Paws to take stock of your mental health
Meet Queenie – the latest addition to the Axell Eames Funeral Services team and a fully qualified pet therapy dog, having just passed all her exams.
And as it’s Mental Health Awareness Day, Axell Eames would like everyone to paws (sorry) for thought and celebrate the benefits animals offer us in times of difficulty.
Recognised by the Royal College of Nursing, The Pets as Therapy scheme can enhance people’s lives by providing companionship and friendship, and help to tackle loneliness.

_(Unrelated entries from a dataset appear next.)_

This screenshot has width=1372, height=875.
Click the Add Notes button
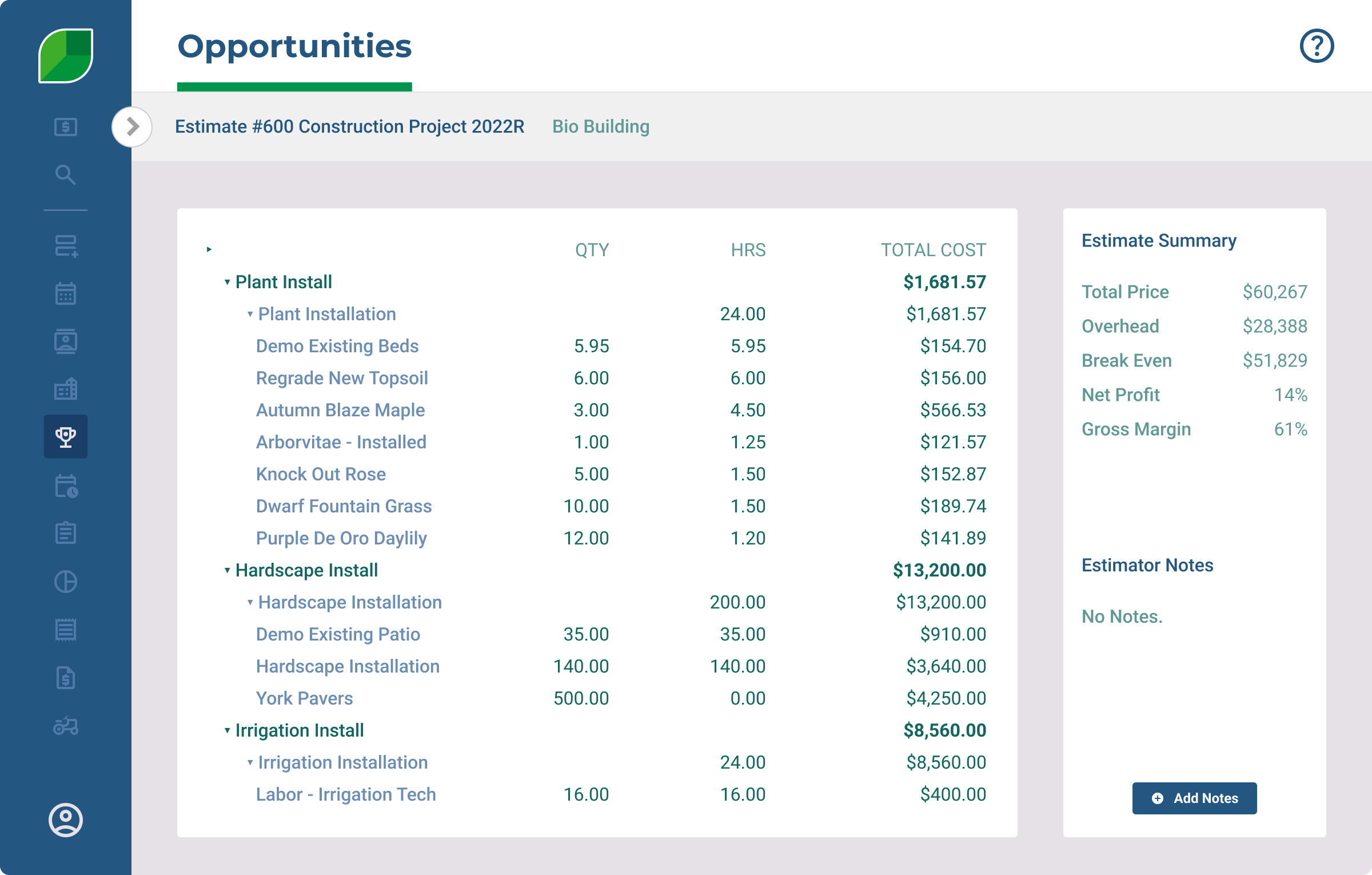coord(1194,798)
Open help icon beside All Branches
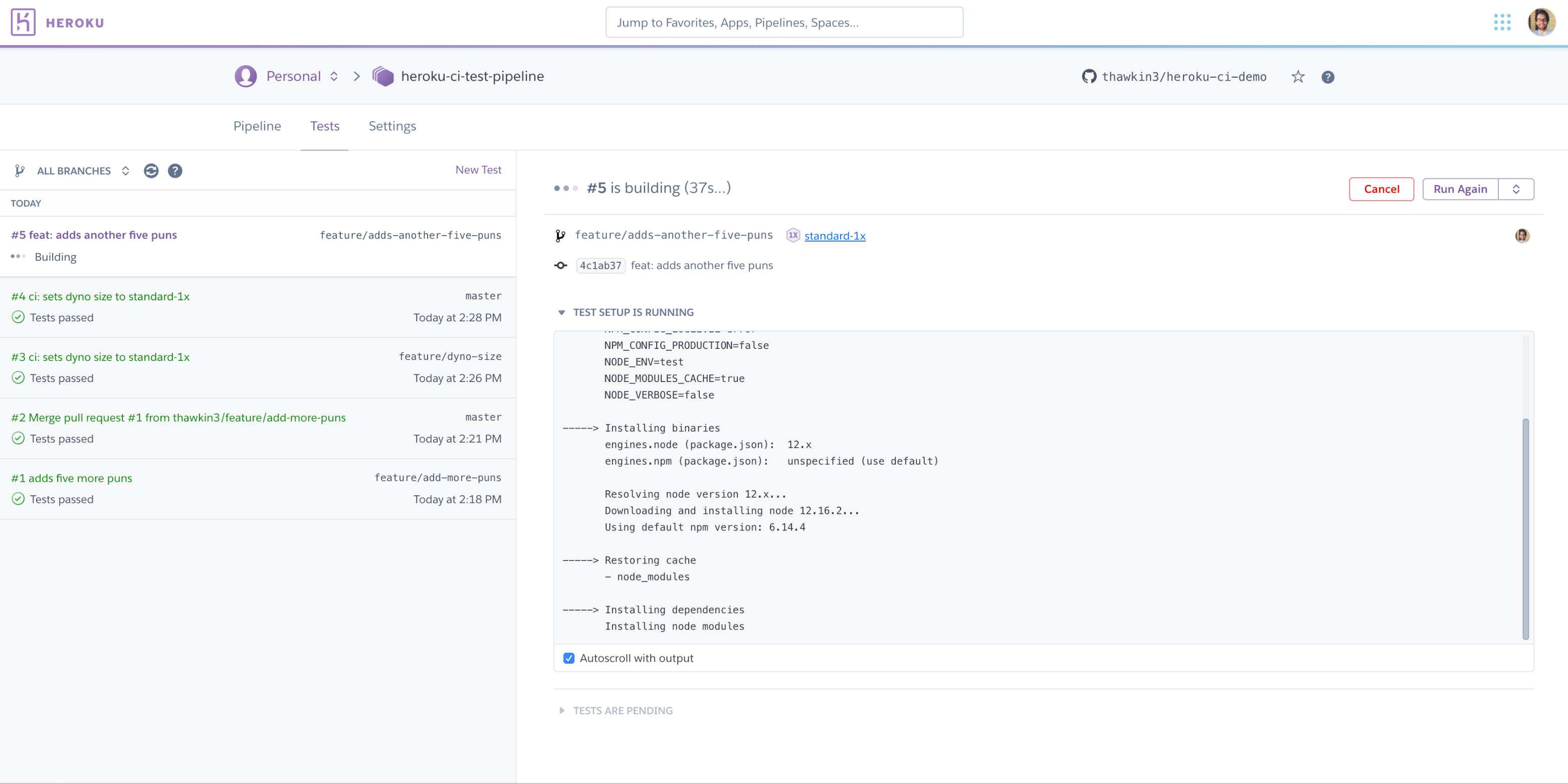The width and height of the screenshot is (1568, 784). pos(175,171)
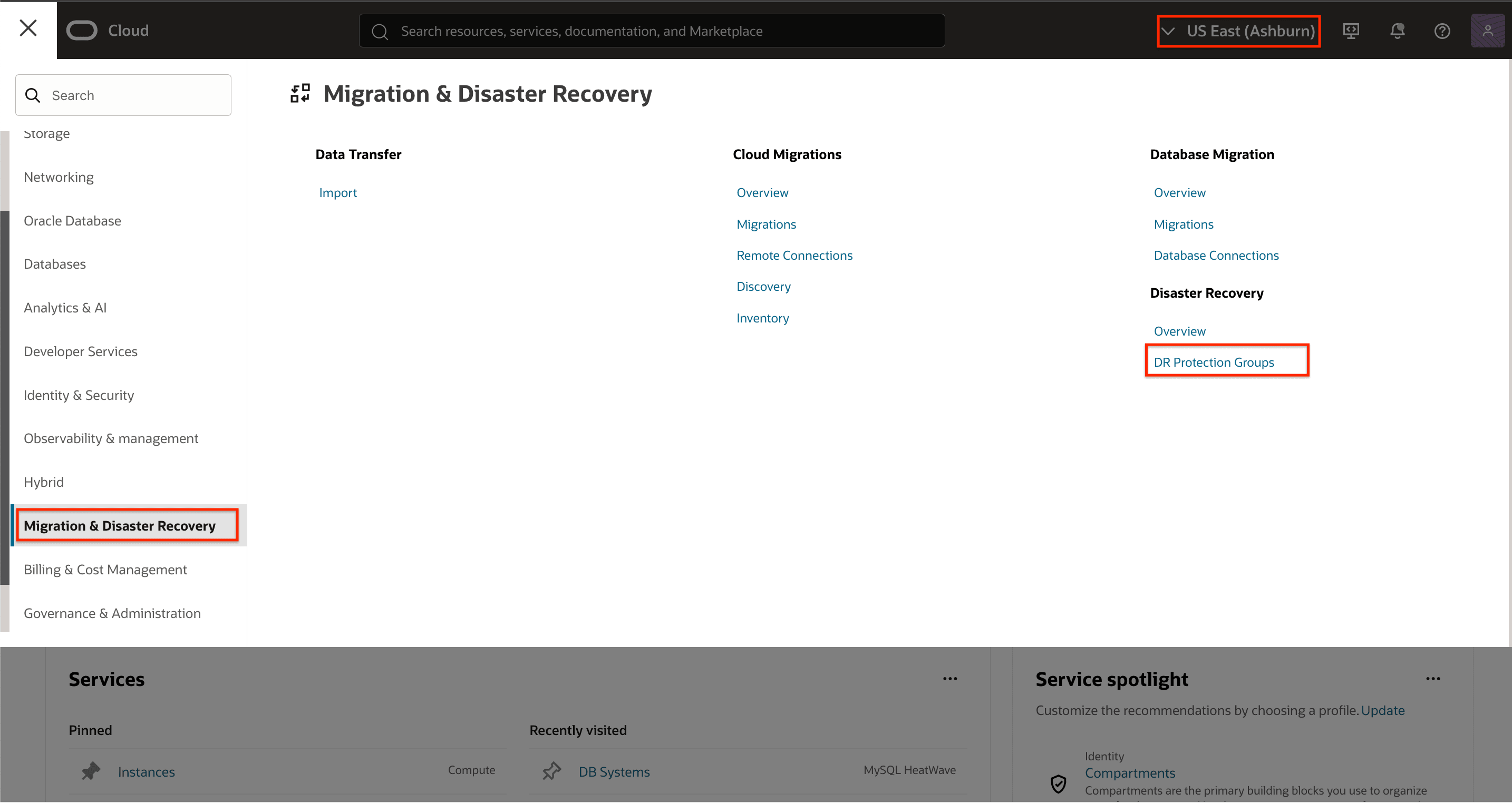This screenshot has height=803, width=1512.
Task: Open the developer tools Cloud Shell icon
Action: tap(1351, 31)
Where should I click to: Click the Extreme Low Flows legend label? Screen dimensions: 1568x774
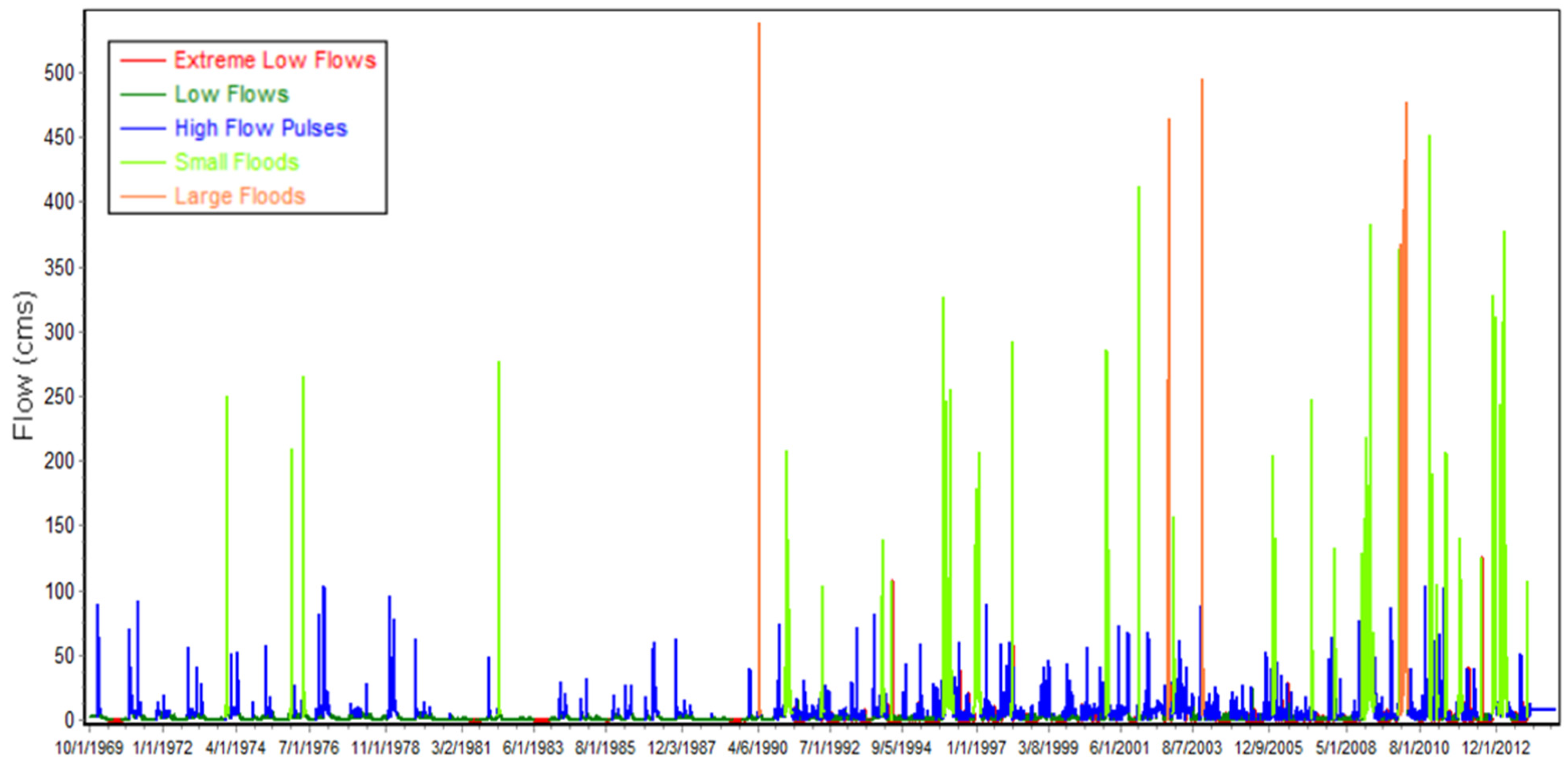(x=275, y=60)
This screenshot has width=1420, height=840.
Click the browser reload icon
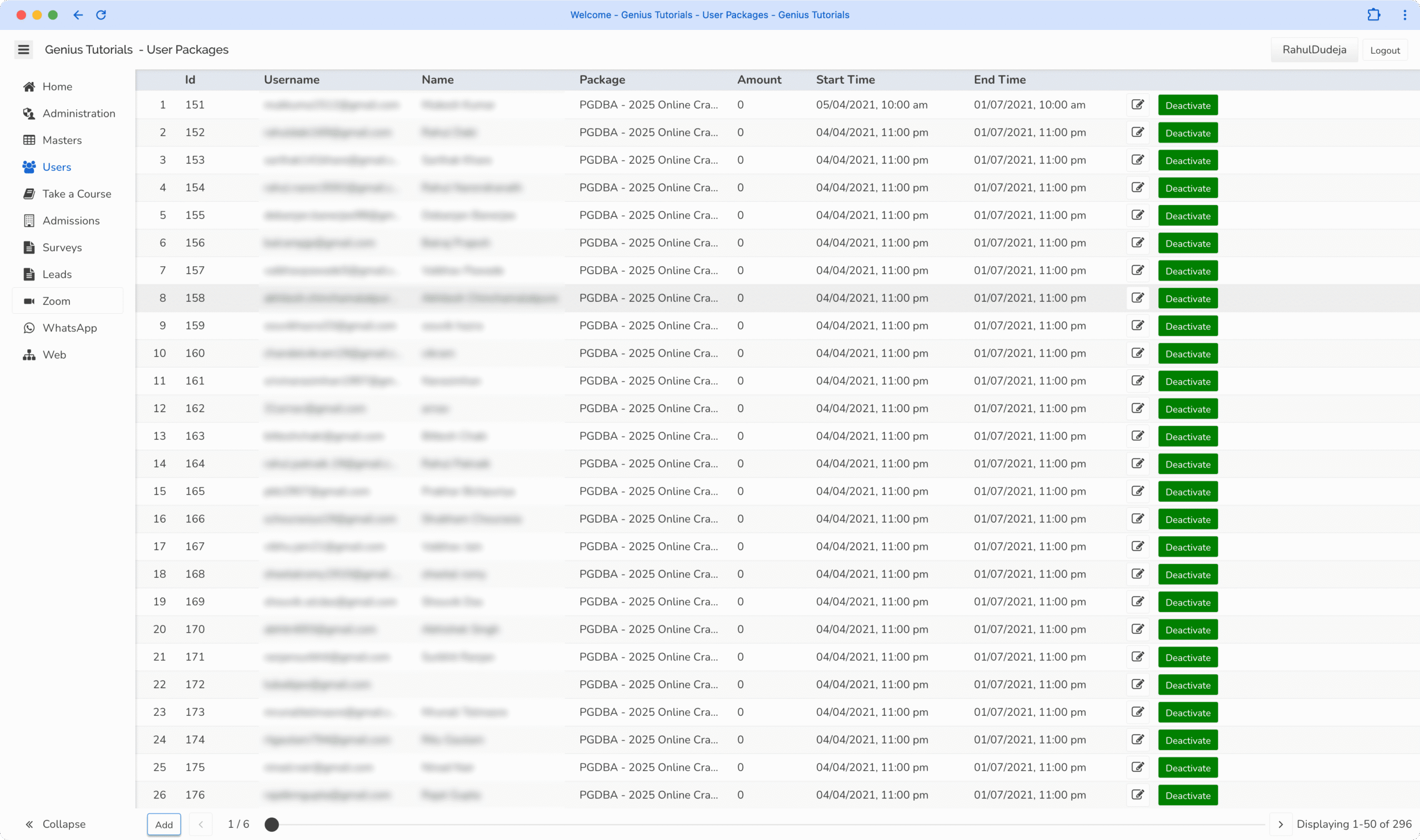[101, 15]
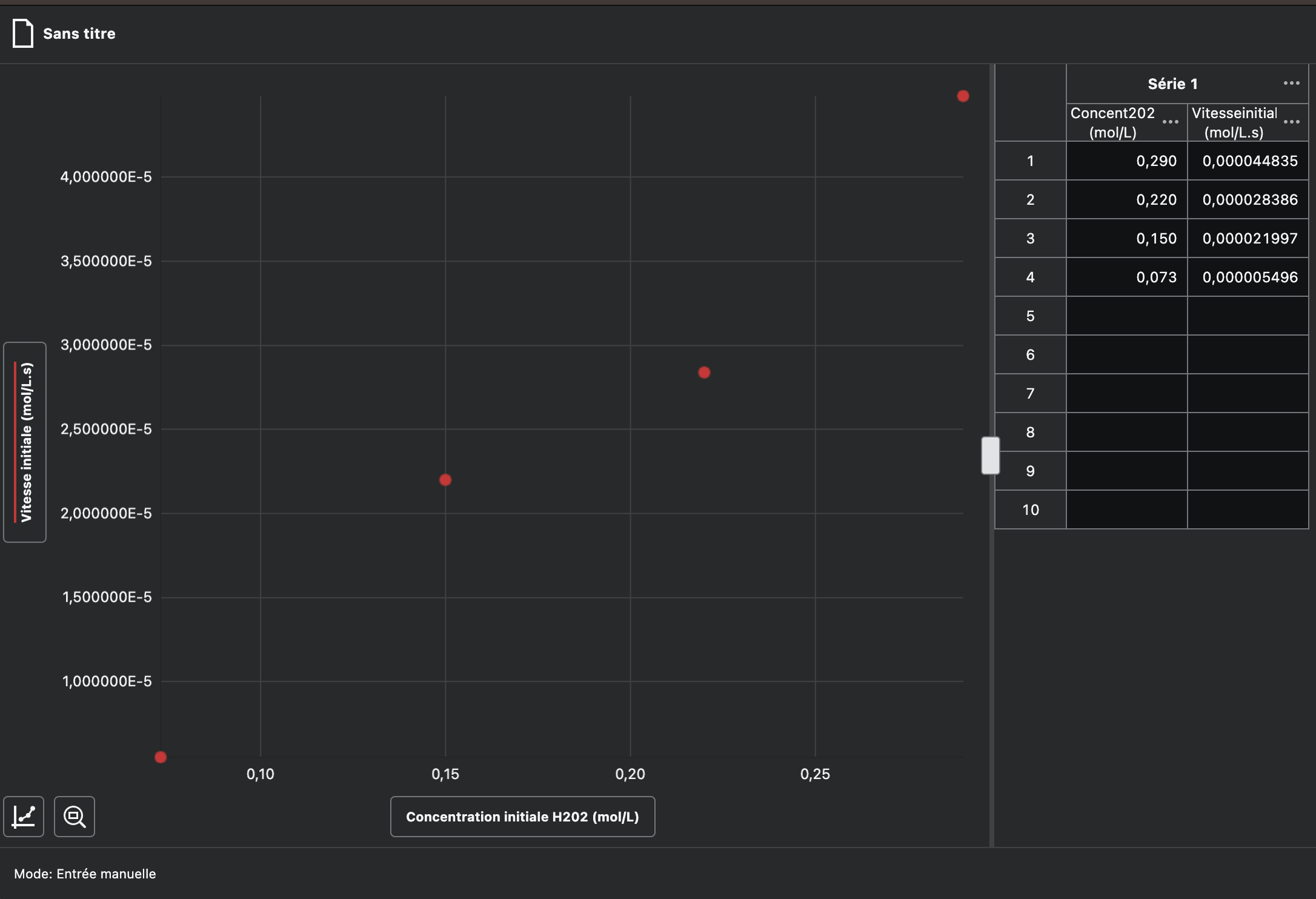Open Vitesseinitial column options ellipsis
Screen dimensions: 1316x899
(x=1291, y=122)
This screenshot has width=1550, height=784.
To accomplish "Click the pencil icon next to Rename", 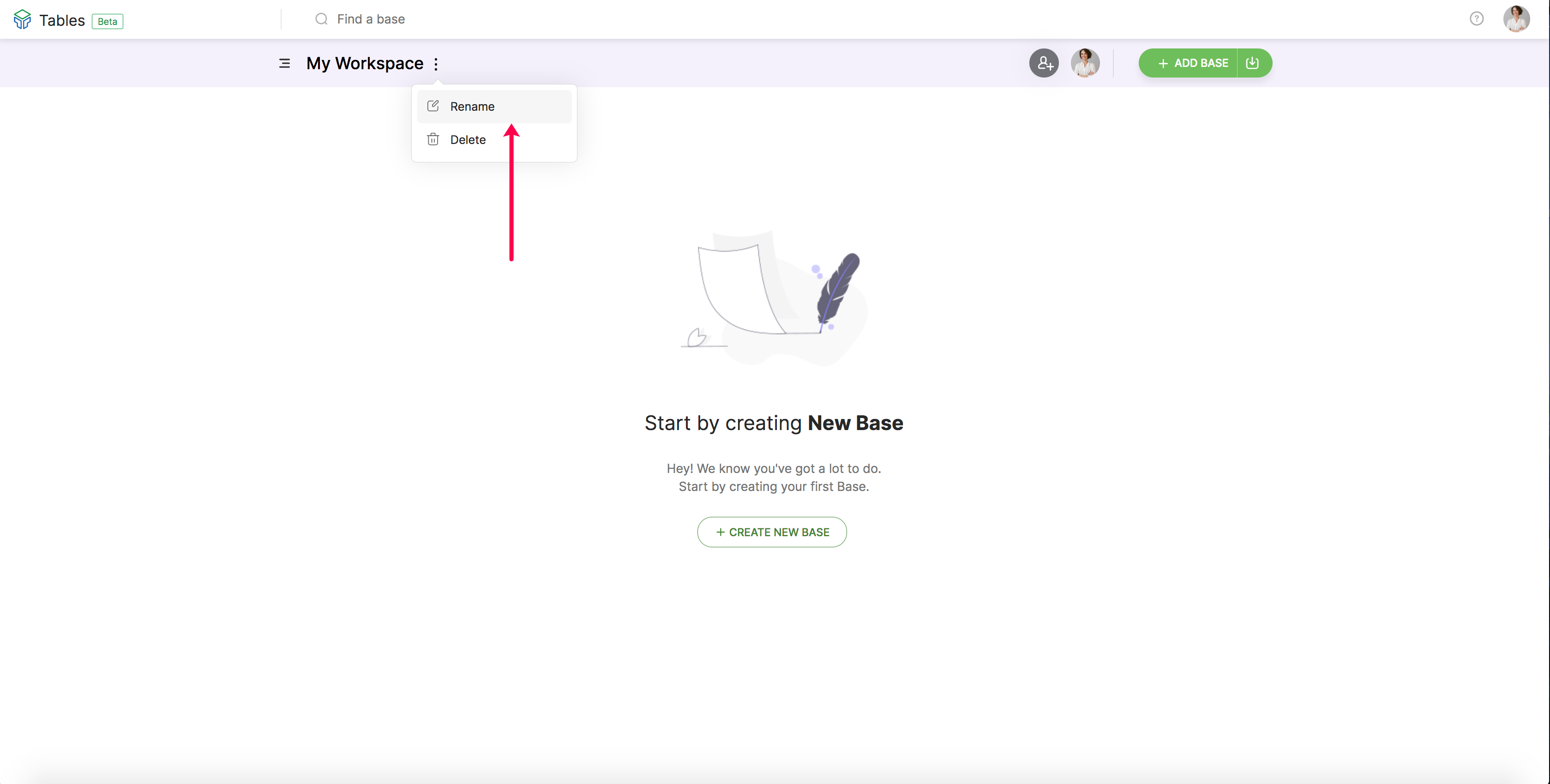I will pyautogui.click(x=433, y=106).
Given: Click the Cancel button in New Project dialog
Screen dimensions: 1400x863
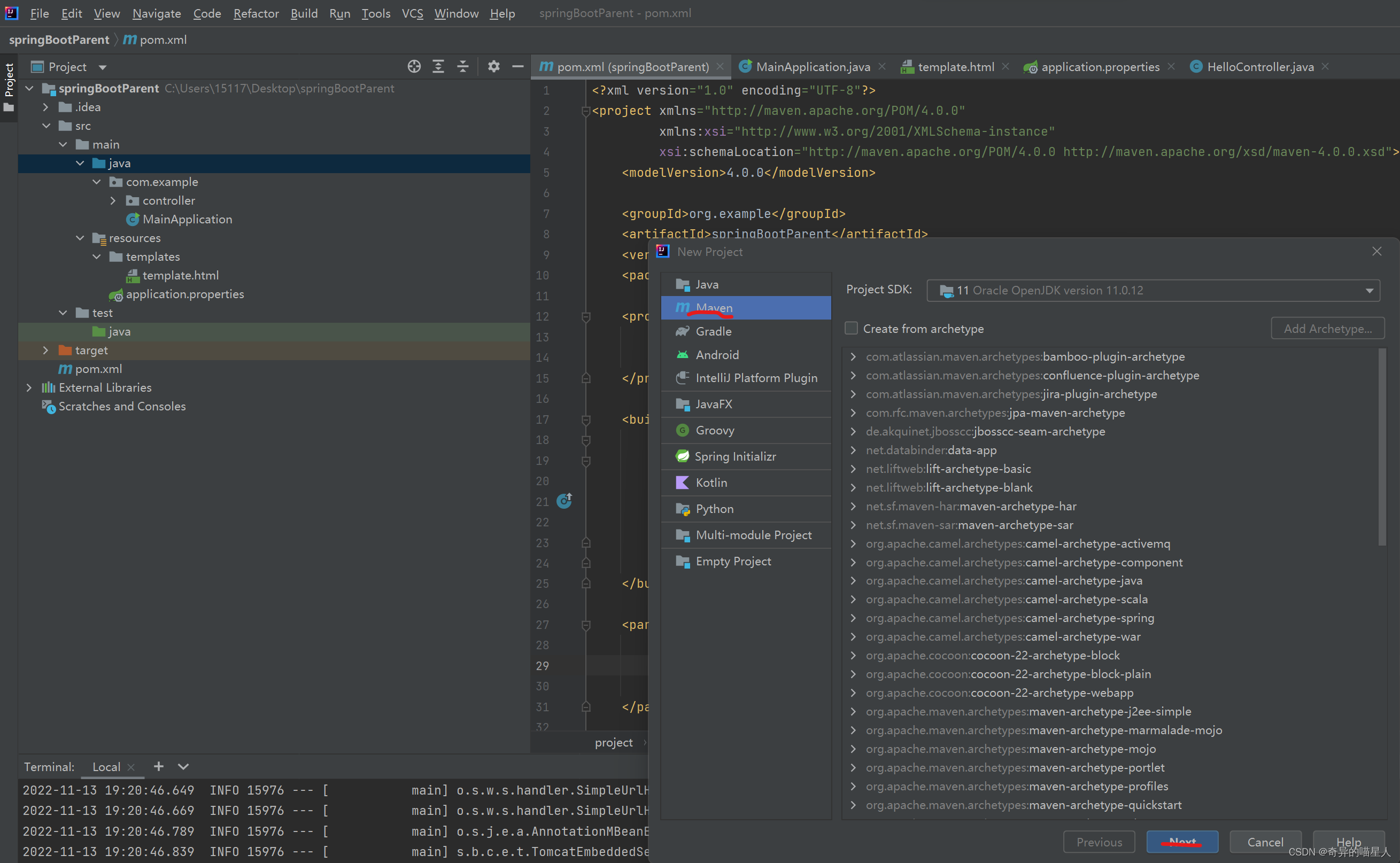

The Mental Health Organisation says pets can “help us live mentally healthier lives”. Dogs encourage exercising and can be useful for those suffering from depression. Pets can also calm their owners, as just by stroking, sitting next to or playing with a pet can give owners the opportunity to relax and calm their minds.
The organisation adds that caring for a pet often gives a day a purpose and reward, and a sense of achievement, which will make many people feel valuable and needed. Pet therapy dogs and cats are often taken into nursing and care homes, hospices, schools and other venues so owners can share the joy of their pet with others who aren’t always in a position to own a pet.
They can also help improve the lives of people suffering from debilitating mental and physical health conditions and illnesses such as autism, dementia and stroke by including animal-assisted interventions as part of a holistic approach to treatment.
Queenie, a one-year-old Chihuahua, is well known in the Heathfield and Uckfield area and she enjoys her visits to care homes, hospitals, schools and hospices where she brings smiles to faces and comfort to many people.
Nikki Axell, the director of Axell Eames Funeral Services and Queenie’s owner, said: “I couldn’t be prouder of Queenie. Becoming a therapy pet was definitely her vocation. Living with anxiety and depression is real! Speaking from my own experience after a breakdown a few years ago, my dogs helped me immensely.
“Depression is a lonely, dark place but having my dogs by my side helped me get back on my feet again. Their unconditional love and their ability to sense mood changes still amazes me.”
Nikki is more than familiar with the health benefits pets bring. “Petting an animal is proved to lower the heart rate and blood pressure and boost happiness. They lift your moods, and having to walk them helps you cope with facing the outside world. But the biggest thing about having a furry friend is it reduces the feelings of loneliness or isolation and loss, which is why for years we’ve kept a small dog in our Heathfield offices.
“Arranging a funeral for a loved one is a very emotional time. Queenie is there to greet our clients with a wagging tail, providing comfort and cuddles as people deal with the pain and stress of losing someone. I’m so thankful to her for giving me strength and lifting people’s spirits.”
Lydia Burke, who runs www.friendly-creatures.co.uk, added: “We welcome the increased use of animals being owned to comfort us humans. Research is proving that interacting with and caring for animals (such as dogs, horses, cats and even guinea pigs) is therapeutic.
“Some of my clients interact with formally trained therapy animals who help with their physical or psychological issues, while others just own a pet and feel happy. Bereaved clients have told me that their pet helps them stay in the present, and gives joy and cuddles, despite their grief. In these busy times of of e-communication and the virtual world, being close to animals is a refreshing contrast!”